__Document segment__
Let's see which algorithm is faster!

In [None]:
n_points = 100 
n_features = 10 
X = 2 * np.random.rand(n_points, n_features)
y = 4 + 3 * X + np.random.rand(n_points, n_features)

model = LinearRegression()

def svd(X, y):
    X_b = add_dummy_feature(X)
    U, S, V = la.svd(X_b)
    St = np.diag([1/s if s > 1e-5 else 0 for s in S])
    St = np.hstack([St, np.zeros((n_features+1, n_points-n_features-1))])
    theta_svd = V @ St @ U.T @ y
    return theta_svd

def pinverse(X, y):
    X_b = add_dummy_feature(X)
    theta_la = np.linalg.pinv(X_b) @ y
    return theta_la

def normal(X, y):
    X_b = add_dummy_feature(X)
    theta_normal = np.linalg.inv(X_b.T @ X_b) @ X_b.T @ y
    return theta_normal

def lr(X, y):
    model.fit(X, y)
    theta_lr = np.vstack((model.intercept_, model.coef_))

Word and element locating rows:
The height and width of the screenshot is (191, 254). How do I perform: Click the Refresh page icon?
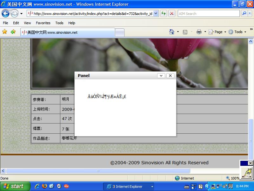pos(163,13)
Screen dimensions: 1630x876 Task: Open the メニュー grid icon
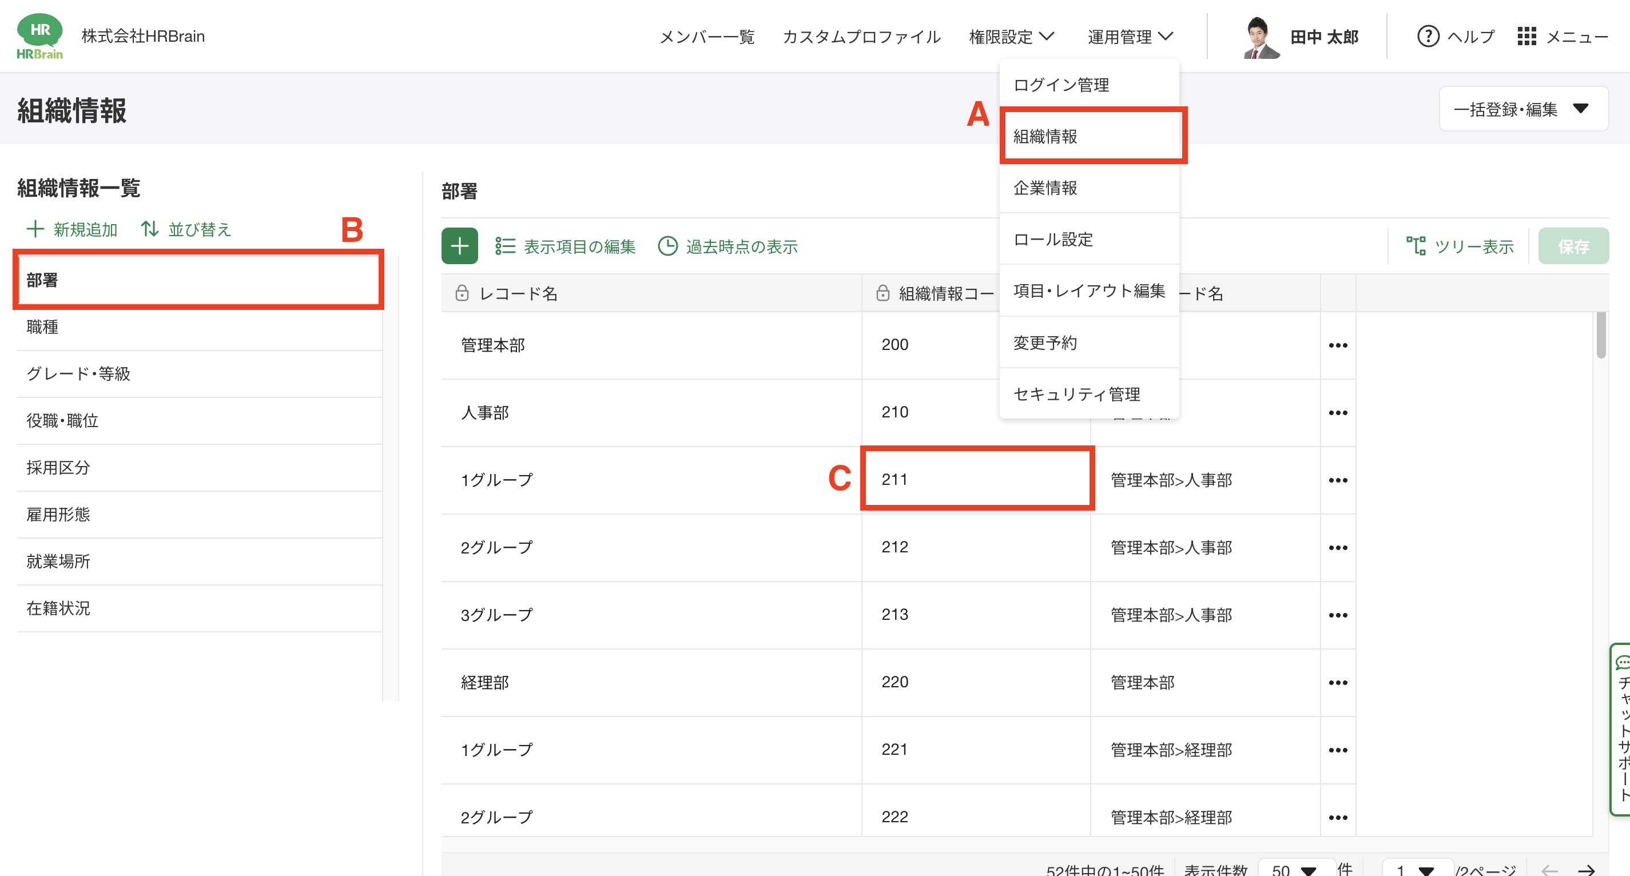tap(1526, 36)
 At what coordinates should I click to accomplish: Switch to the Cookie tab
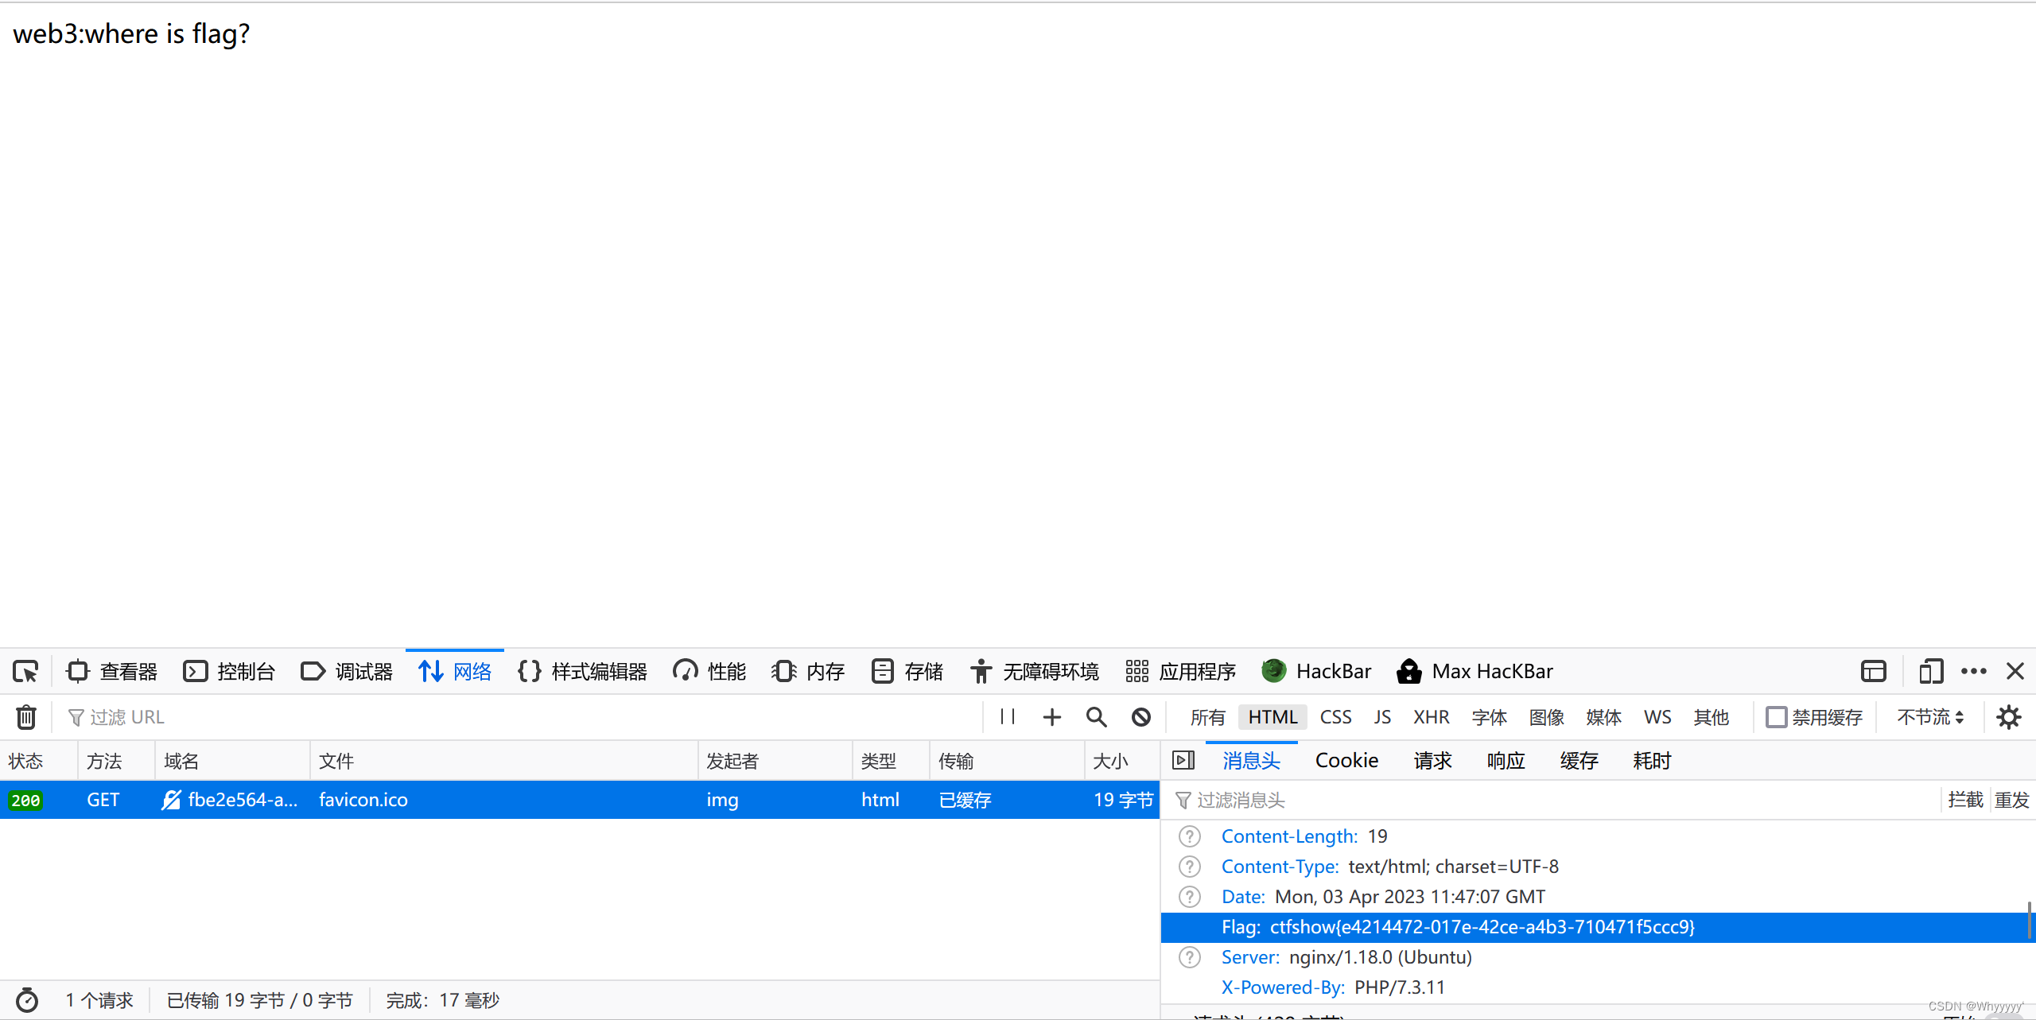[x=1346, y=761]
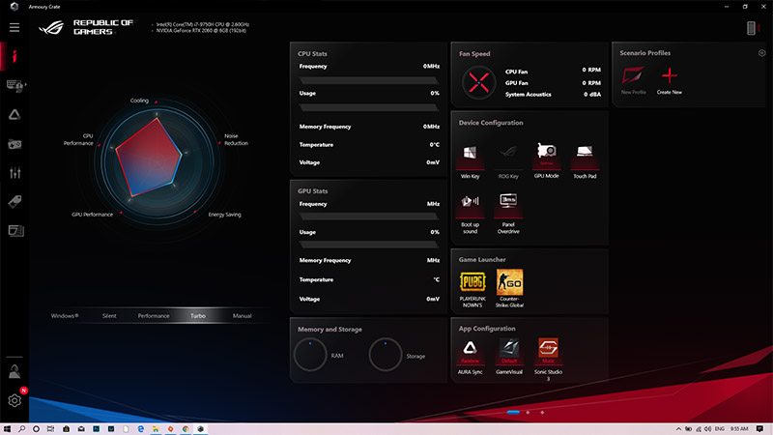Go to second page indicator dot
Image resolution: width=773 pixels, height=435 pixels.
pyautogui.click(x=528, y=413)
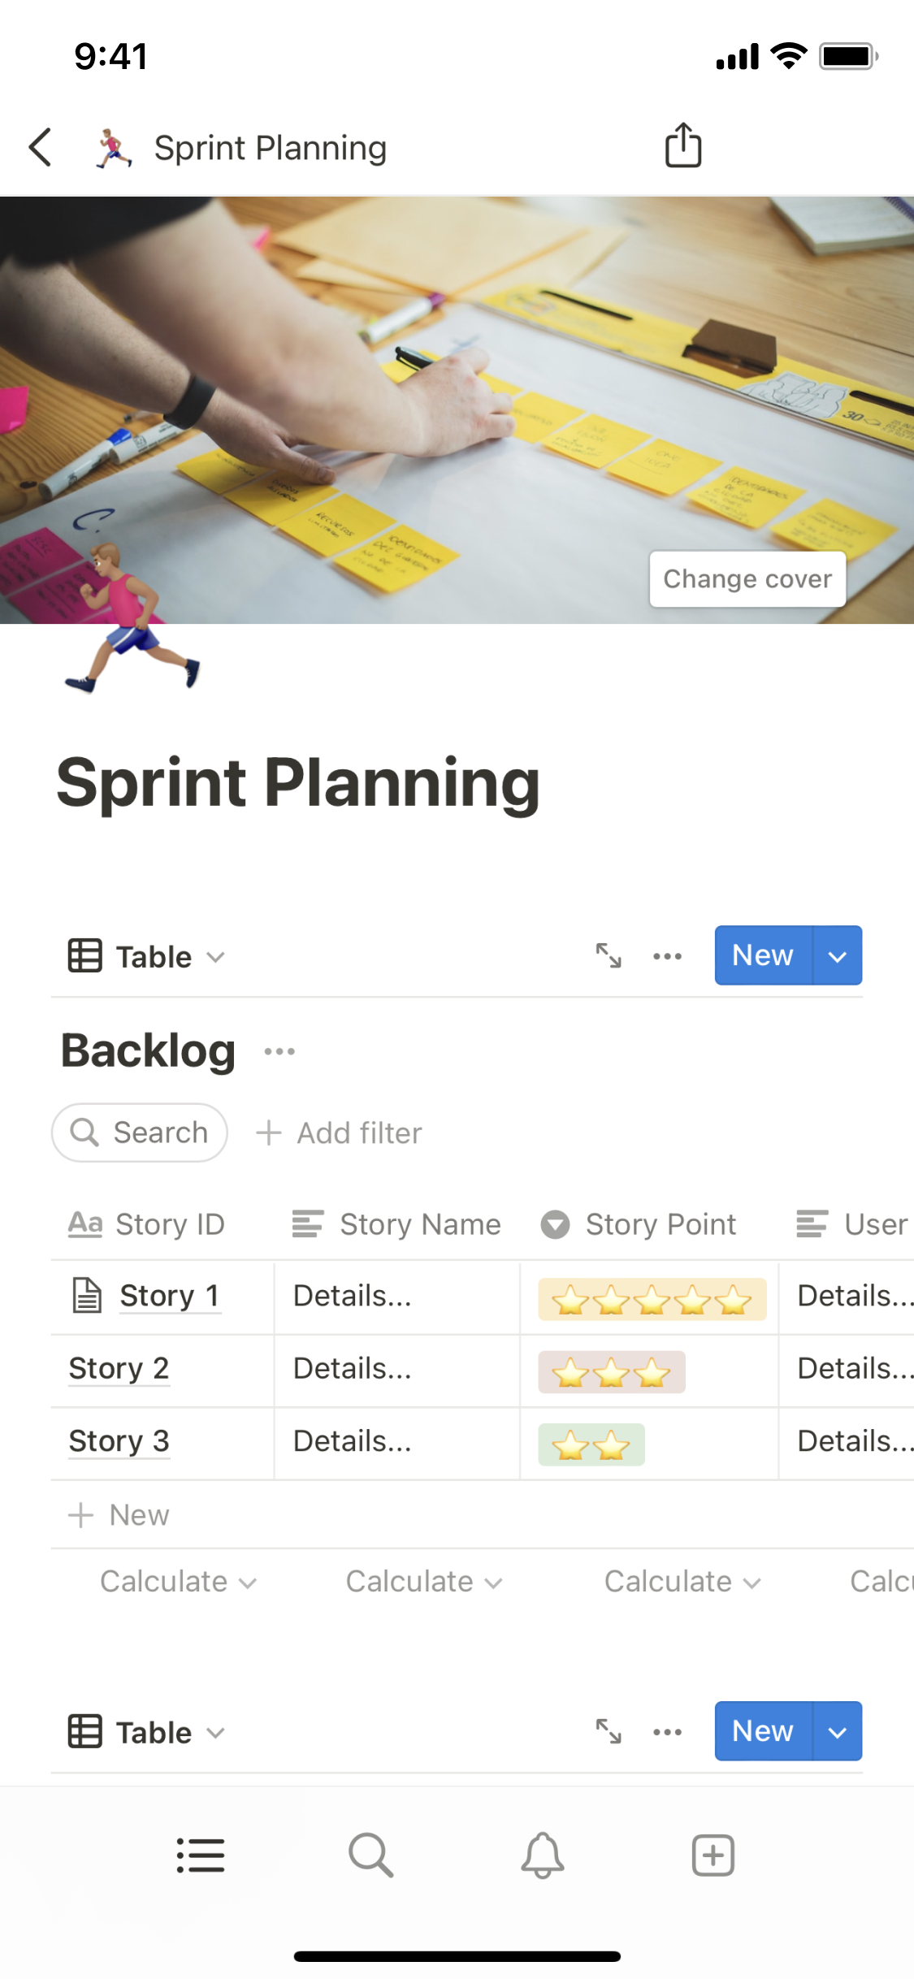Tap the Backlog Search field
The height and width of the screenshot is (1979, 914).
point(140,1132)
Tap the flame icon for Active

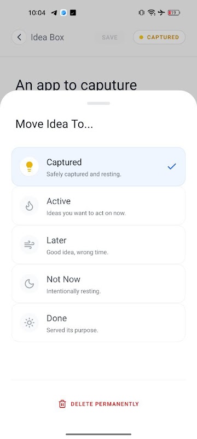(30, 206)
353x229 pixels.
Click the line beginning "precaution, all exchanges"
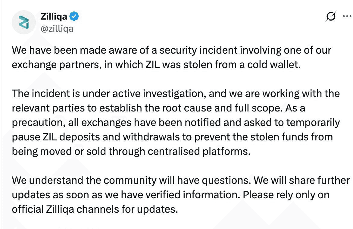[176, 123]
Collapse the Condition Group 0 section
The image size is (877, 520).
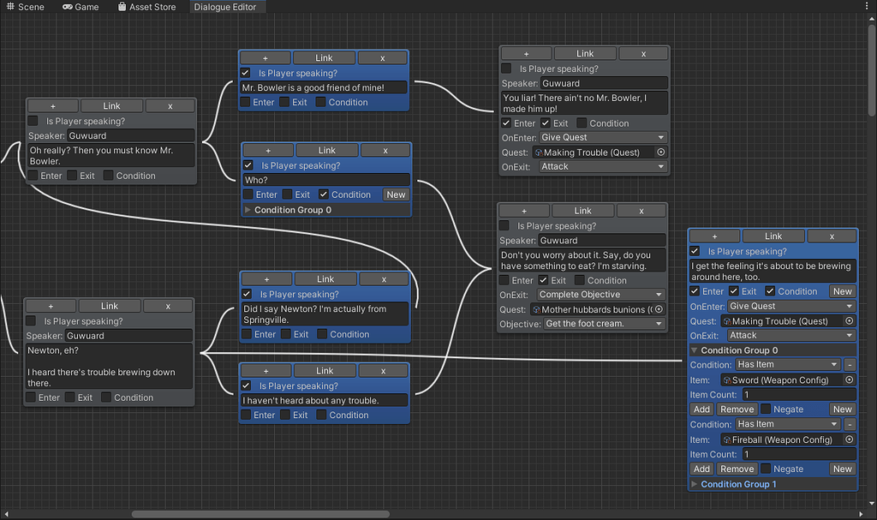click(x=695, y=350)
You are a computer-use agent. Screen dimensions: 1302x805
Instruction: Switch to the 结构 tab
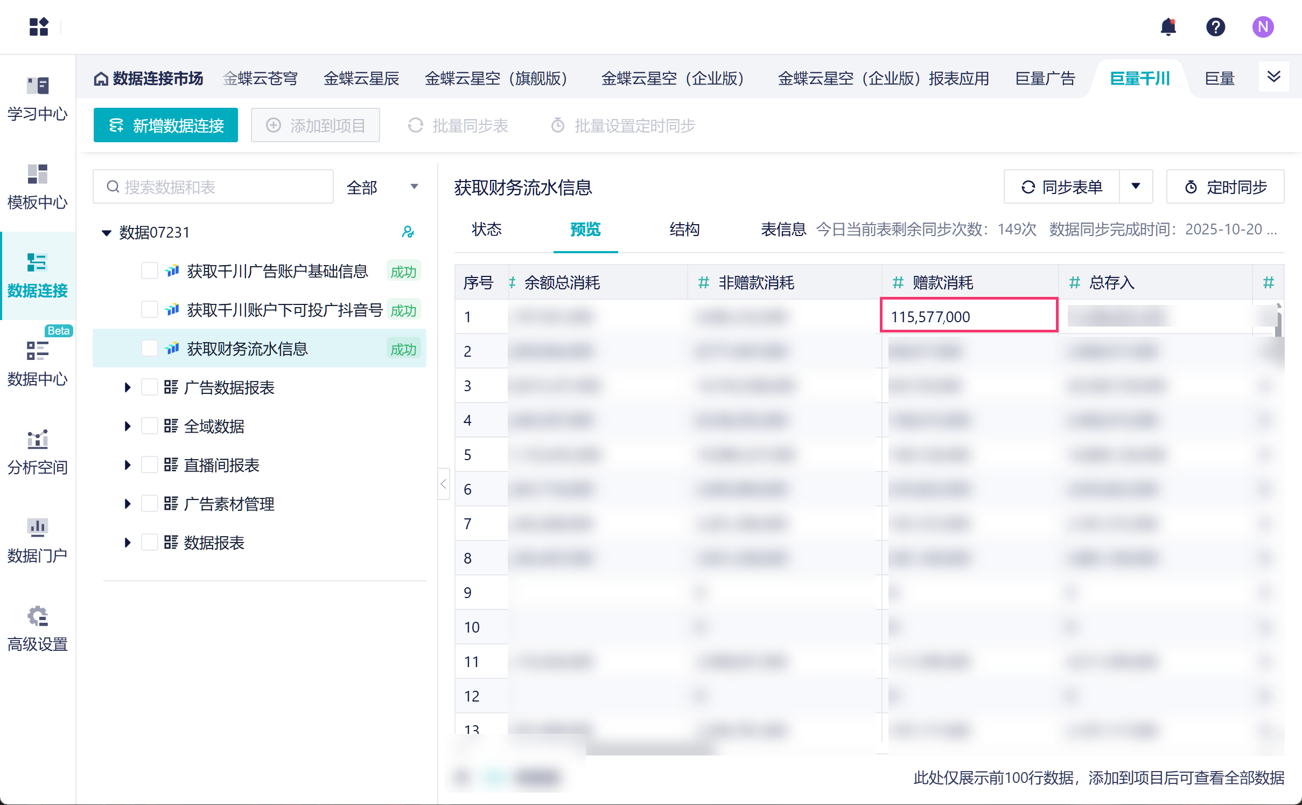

__Stated goal 1__
According to the regression timing code, why does it define four separate functions that each produce theta? Answer in one to three sentences.
__Stated goal 2__
Pick up the regression timing code right after its last line, `theta_lr = np.vstack((model.intercept_, model.coef_))`, and carry it on.
The rows have nothing to do with the regression timing code.

__Exercise response 1__
The line before the code says "Let's see which algorithm is faster!" The functions svd, pinverse, normal and lr are set up so the different ways of computing the regression parameters can be compared for speed.

__Exercise response 2__
    return theta_lr


exe_time_svd = np.array(timeit.repeat('svd(X, y)', globals=globals(), number=100)) / 1e2
exe_time_pin = np.array(timeit.repeat('pinverse(X, y)', globals=globals(), number=100)) / 1e2
exe_time_nor = np.array(timeit.repeat('normal(X, y)', globals=globals(), number=100)) / 1e2
exe_time_lin = np.array(timeit.repeat('lr(X, y)', globals=globals(), number=100)) / 1e2

strings = ['lin reg  ', 'svd      ', 'pinverse ', 'normal   ']
times = [exe_time_lin, exe_time_svd, exe_time_pin, exe_time_nor]

for str, tim in zip(strings, times):
    print(f"Execution time {str}: {(np.mean(tim)/1e-3):.3f} ms, variance : {(np.var(tim)/1e-9):.2f} ns")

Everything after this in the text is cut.